Vagabundeava os seus finais de tarde ali pelo jardim, limpando a garganta, ensaiando-se muito, subindo e descendo escalas apoiando-se em vogais.
Franzia o sobrolho e dava-se ares circunspectos que resultavam no encontro redondo das mãos sobre o fundo das costas. Cofiava muito por vício o sobrolho que franzia, o que lhe dava já um rosto assimétrico no qual se mantinha apenas intacta a sobrancelha esquerda.
Quando se achava finalmente na seriedade que considerava necessária para contemplar poentes, o homem estacava então rente às varandas do jardim esperando com o olhar fixo em tal lugar a tal que se fazia esperar.
Ela tinha todos os predicados que são exigíveis a uma musa de topo, e ele achava-se assim muito grato por tal distribuição – perfeitamente aleatória – que de facto resultava muito feliz. Produzia imenso e calejava realmente os dedos como um homem que escreve deveras.
Tinha, claro, as vestes vaporosas, tal colo níveo, e muitas, muitas ondas que lhe cresciam do couro cabeludo para lado nenhum, já para não falar do ar impassível e distante que todos sabemos que as musas devem ter.
Assim, ele, um homem de sorte, enchia seguríssimo o peito mal a avistava entre as ramagens e iniciava os tantos elegíacos cantos baritonais que lhe competiam, dado receber dos deuses uma musa tão canonicamente conveniente.
Eram ais e uis, vários padecimentos e melancolias, sempre ao entardecer, em que se cantava acometido de uma paixão intensíssima e prometia excessos e devaneios de ordem superlativa – profissionalíssimo que estava já naqueles encontros.
Mas, naquele dia, a musa parecia trazer um ar estranhamente humano, reparou quando ela fitou o chão enchendo-se de humildade e ruborizando até.
Ficou impacientado com aquela mudança de cor repentina, que dizia muito mal com tal verso onde a voltas tantas da cantiga a sua face alva e redonda destronava luas e todo um inventário de coisas brancas.

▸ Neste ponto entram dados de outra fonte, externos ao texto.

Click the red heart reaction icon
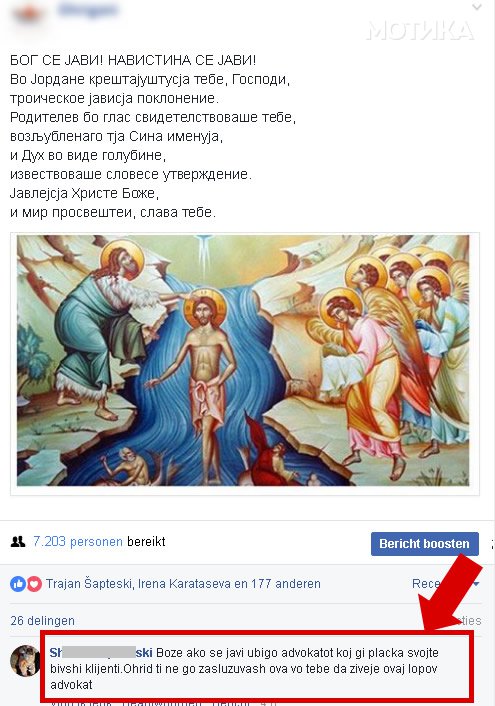 click(34, 584)
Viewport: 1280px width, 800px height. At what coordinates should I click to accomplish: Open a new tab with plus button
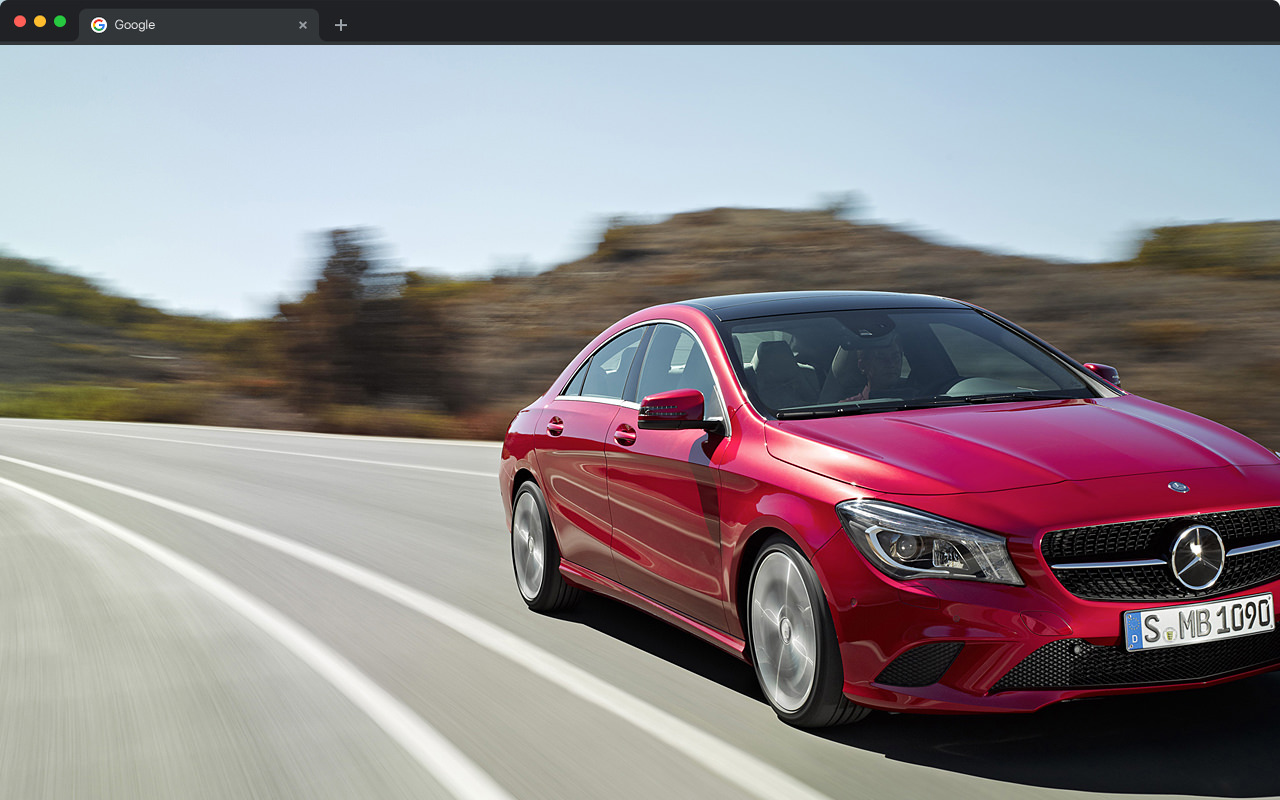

Esforçou-se porém por prosseguir tal como sem o inesperado encardir da musa até paralisar em sílaba meã de palavra esdrúxula que devia assentar-lhe nos pés, estes que deviam ser de todas as coisas rasteiras as mais aéreas afinal, e sublimes, e tão leves, em movimento ascendente, estratosfé…
E a musa enterrada já até aos artelhos, afundava humanamente sob o peso de cada novo elogio. E, quanto mais afundava, maior também o rubor, sentindo-se naquela tarde obrigada a vermelhar cada burilado apodo.
E, nisto, o lírico esforçado persistia em tornar a atirá-la aos altos etéreos. Mas ela aterrava pesadamente, levantando poeira e voltando a afundar-se até aos joelhos.
Ele, tosseguento, já titubeava, inseguro de que a sua elegia em altitude alcançasse tão náufraga musa.
A musa, já com o chão pela cintura, decidiu-se finalmente a interrompê-lo, e disse em tom muito educado: “Estou-lhe profundamente grata por tudo, mas receio não poder aceitar”.
Incrédulo, o homem pôs-se de ponto muito interrogativo, deixando suspenso no ar, além deste, o braço glorificante que se agitava veemente em várias tentativas de elevação poética, destinadas a içar a musa da sua humilde profundidade.
Foi então que ela fez brotar da terra um fiozinho de voz modesto para explicar: “Ficar-lhe-ia eternamente obrigada, mas por isso mesmo vou ter que recusar. É que, sabe, não vim prevenida com nada que depois lhe possa dar”.